SOURCE DATA:
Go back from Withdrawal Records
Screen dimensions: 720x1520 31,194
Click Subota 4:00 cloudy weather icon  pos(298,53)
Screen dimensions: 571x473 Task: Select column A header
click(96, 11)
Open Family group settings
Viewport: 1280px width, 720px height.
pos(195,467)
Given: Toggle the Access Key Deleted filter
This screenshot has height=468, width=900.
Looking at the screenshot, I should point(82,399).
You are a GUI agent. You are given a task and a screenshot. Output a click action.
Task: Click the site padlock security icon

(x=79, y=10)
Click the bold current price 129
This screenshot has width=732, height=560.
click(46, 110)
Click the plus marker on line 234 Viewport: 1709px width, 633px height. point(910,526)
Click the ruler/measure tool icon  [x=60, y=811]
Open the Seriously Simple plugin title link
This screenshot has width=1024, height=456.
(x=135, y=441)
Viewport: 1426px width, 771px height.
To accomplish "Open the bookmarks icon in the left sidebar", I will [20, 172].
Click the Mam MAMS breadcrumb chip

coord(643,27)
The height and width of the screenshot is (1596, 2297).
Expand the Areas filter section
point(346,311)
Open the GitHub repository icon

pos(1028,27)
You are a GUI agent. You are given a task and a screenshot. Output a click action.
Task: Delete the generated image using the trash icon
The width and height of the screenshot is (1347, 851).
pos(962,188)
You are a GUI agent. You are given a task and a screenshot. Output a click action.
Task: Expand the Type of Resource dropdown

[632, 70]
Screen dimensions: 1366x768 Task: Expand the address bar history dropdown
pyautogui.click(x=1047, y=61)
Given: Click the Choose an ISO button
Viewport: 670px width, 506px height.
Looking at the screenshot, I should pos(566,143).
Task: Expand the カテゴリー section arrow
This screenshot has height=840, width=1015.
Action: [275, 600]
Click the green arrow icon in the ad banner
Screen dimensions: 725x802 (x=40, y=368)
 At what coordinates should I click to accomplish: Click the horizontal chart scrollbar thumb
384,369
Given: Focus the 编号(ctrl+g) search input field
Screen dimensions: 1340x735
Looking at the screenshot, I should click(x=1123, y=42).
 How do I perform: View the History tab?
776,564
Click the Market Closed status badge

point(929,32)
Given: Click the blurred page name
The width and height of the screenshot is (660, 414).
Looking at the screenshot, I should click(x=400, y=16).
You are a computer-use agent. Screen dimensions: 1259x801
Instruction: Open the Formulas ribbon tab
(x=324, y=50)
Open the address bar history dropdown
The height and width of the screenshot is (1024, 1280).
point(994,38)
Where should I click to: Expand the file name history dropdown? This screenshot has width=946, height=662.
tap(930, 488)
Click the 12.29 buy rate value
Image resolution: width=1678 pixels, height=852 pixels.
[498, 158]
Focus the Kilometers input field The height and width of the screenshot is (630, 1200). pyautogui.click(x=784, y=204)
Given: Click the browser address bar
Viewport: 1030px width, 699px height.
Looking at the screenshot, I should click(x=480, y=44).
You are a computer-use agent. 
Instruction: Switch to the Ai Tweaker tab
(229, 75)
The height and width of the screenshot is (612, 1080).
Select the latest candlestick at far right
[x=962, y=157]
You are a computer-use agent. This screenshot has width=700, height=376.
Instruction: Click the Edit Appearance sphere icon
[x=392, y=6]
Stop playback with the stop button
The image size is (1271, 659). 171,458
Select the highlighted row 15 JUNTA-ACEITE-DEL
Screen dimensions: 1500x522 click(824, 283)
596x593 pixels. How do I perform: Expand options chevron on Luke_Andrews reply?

INSTRUCTIONS FOR THE TASK:
Report each line of the material above where the word "field" appears.

OUTPUT BELOW:
Given: Focus the 编号(ctrl+g) search input field
Focus the Kilometers input field The height and width of the screenshot is (630, 1200). pyautogui.click(x=784, y=204)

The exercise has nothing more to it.